Association of Angiotensin Converting Enzyme Gene Polymorphism and Possible High Risk Factors with Essential Arterial Hypertension in Egyptian Patients
- *Corresponding Author:
- Eman Ramadan Abdel-hamid Ahmed
Faculty of Medicine, Suez Canal University
Circular Road, Ismailia, Egypt, 41522
Tel: +2010 07162364
Fax: +2064 3219109
E-mail: imanrmdn @gmail.com
Received date: May 28, 2016; Accepted date: June 03, 2016; Published date: June 10, 2016
Citation: Abdel-hamid ER, Mohammed EA, Aleraky AZ, Badr FM (2016) Association of Angiotensin Converting Enzyme Gene Polymorphism and Possible High Risk Factors with Essential Arterial Hypertension in Egyptian Patients. Mol Biol 5:165. doi:10.4172/2168-9547.1000165
Copyright: © 2016 Abdel-hamid ER, et al. This is an open-access article distributed under the terms of the Creative Commons Attribution License, which permits unrestricted use, distribution, and reproduction in any medium, provided the original author and source are credited.
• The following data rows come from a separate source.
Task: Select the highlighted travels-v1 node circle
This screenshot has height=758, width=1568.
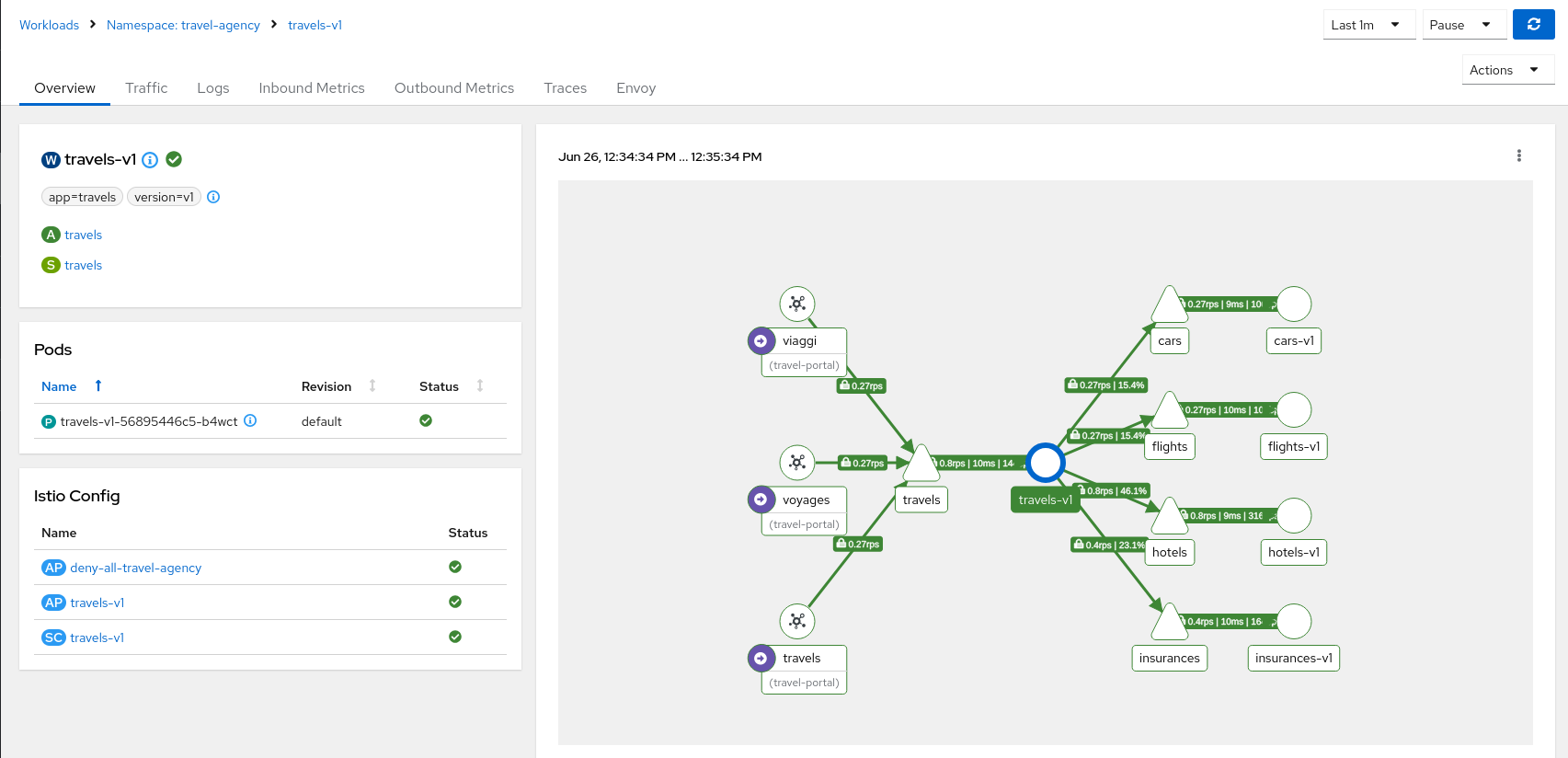Action: point(1046,463)
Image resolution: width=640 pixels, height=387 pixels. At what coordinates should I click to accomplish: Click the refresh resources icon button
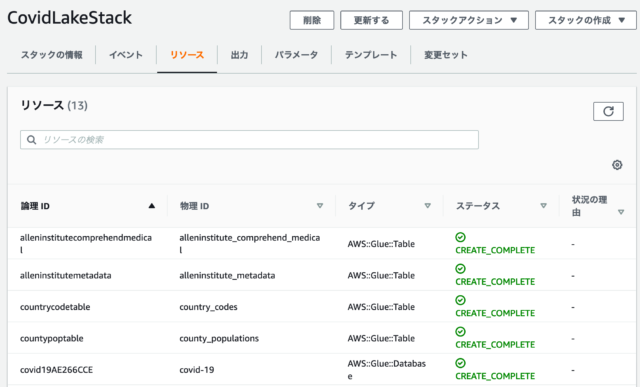[608, 111]
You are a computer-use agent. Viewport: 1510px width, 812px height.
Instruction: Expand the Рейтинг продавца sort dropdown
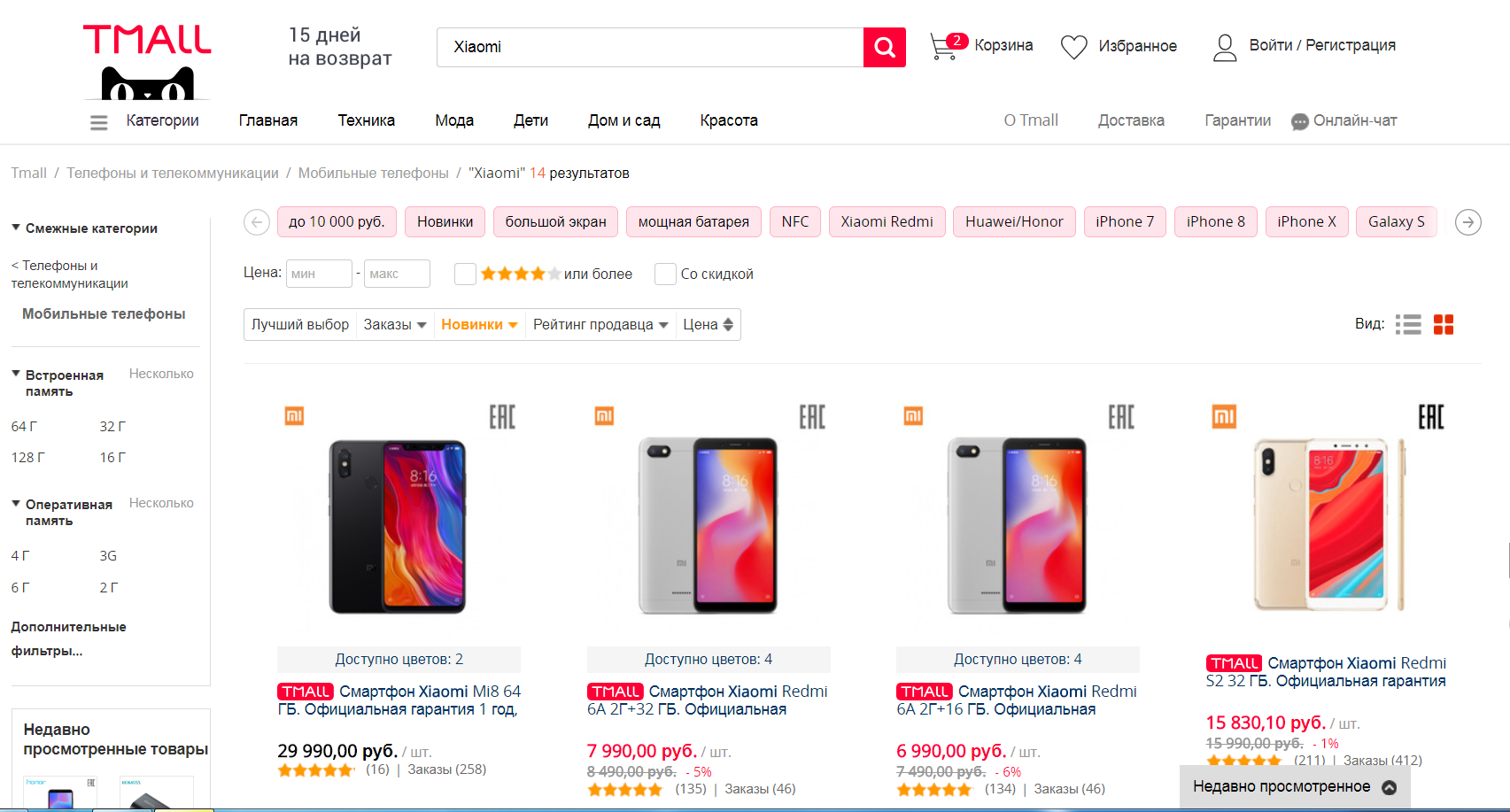pyautogui.click(x=600, y=325)
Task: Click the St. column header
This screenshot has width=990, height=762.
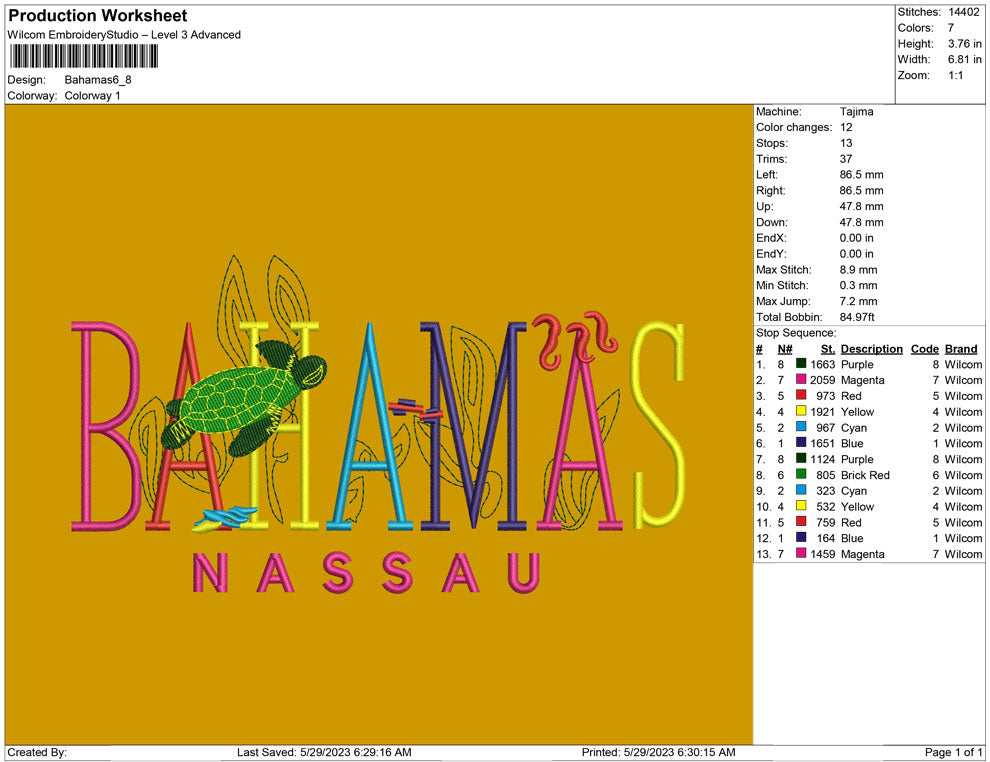Action: point(827,349)
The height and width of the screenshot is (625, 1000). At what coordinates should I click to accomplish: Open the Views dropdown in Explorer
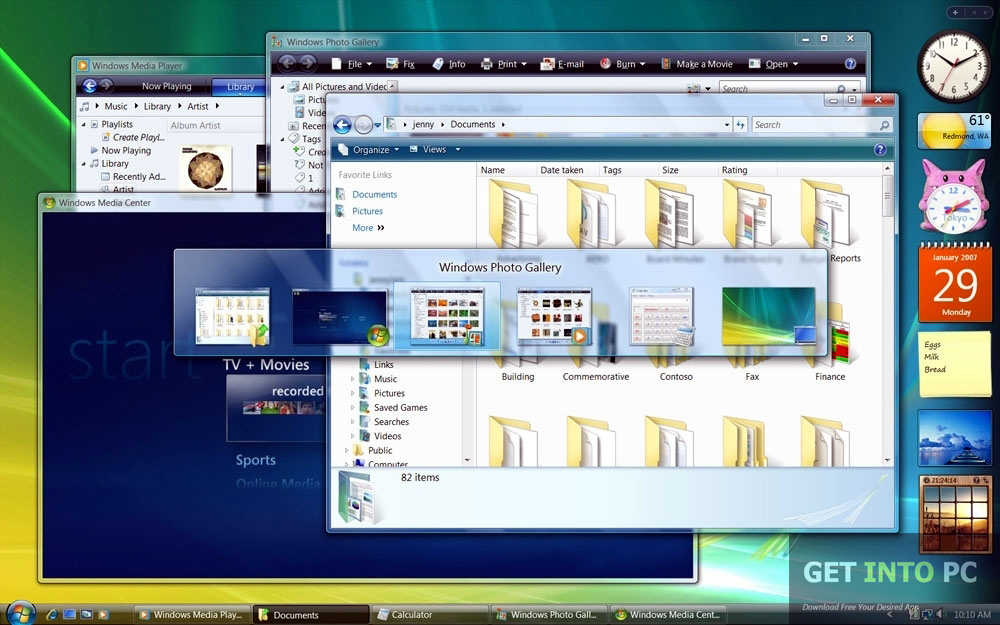pyautogui.click(x=433, y=147)
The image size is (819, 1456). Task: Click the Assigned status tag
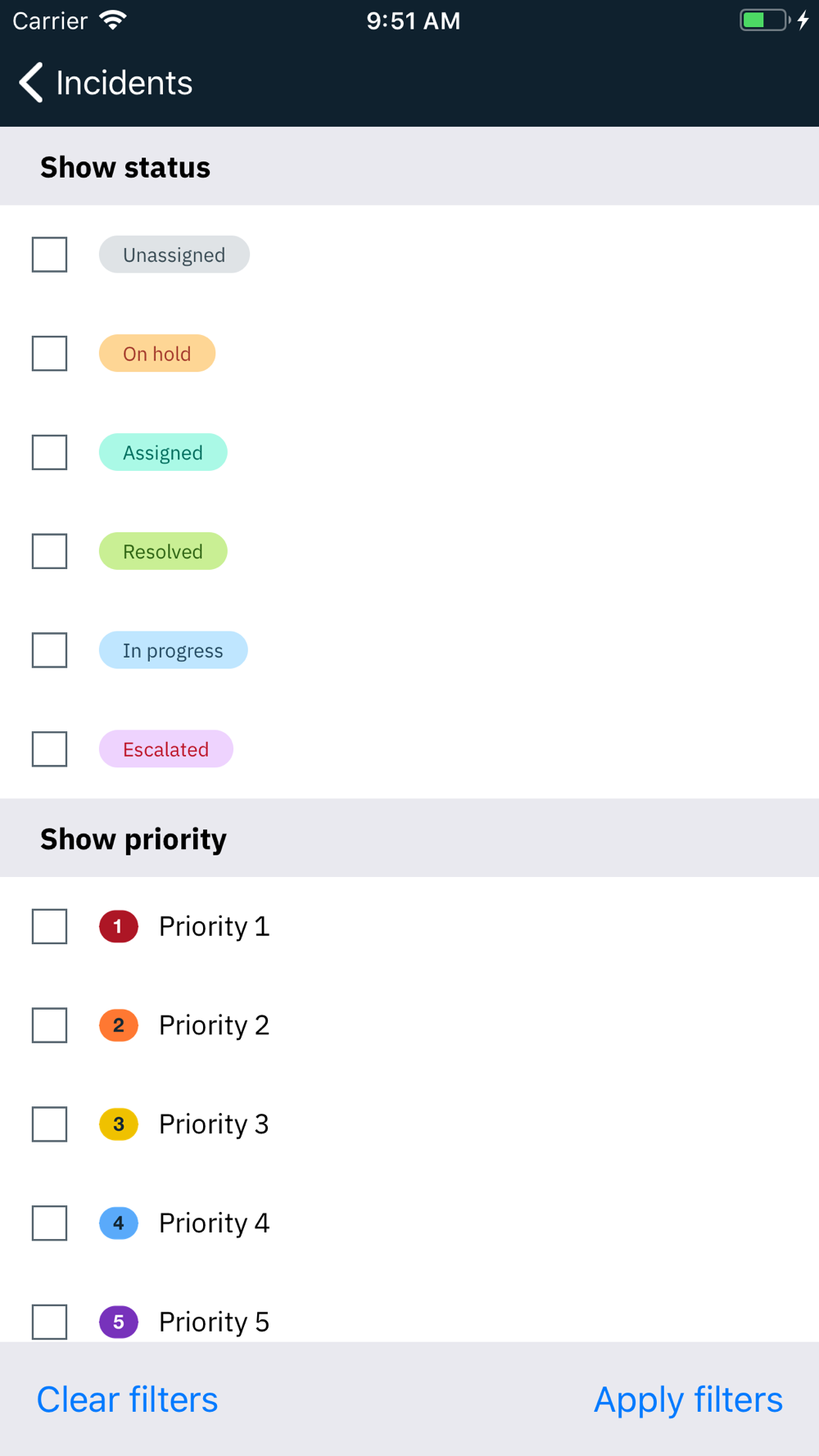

Background: Hypertension (HT) is a public health challenge due to its high prevalence, and being a major risk factor for cardiovascular diseases. HT is a multifactorial disorder with genetic and environmental interactive factors. Aim: This study aims to evaluate association of angiotensin converting enzyme gene polymorphism (I/D) with blood pressure among Egyptian patients with essential hypertension and the interrelationship with other clinical parameters. Subjects and methods: Eighty four patients with essential hypertension were included in this cross sectional descriptive study. Venous blood samples were withdrawn for DNA extraction, determination of different genotypes of ACE gene (I/D) polymorphism by polymerase chain reaction (PCR) and measuring serum ACE levels, lipid profile, blood sugar and creatinin. Results: The frequency of different ACE genotypes were; 41.7% homozygous (DD), 45.2% heterozygous (ID) and 13.1% homozygous (II) indicating that (D) allele is significantly associated with essential hypertension. Also serum ACE level was significantly correlated with ACE (I/D) polymorphism (p=0.001). Patients with DD genotype had the highest serum ACE level followed by patients with ID genotype and patients with II genotype had the lowest serum ACE level. Conclusion: ACE (I/D) polymorphism is associated with increased serum ACE activity and consequently with increased risk for essential hypertension and its complications.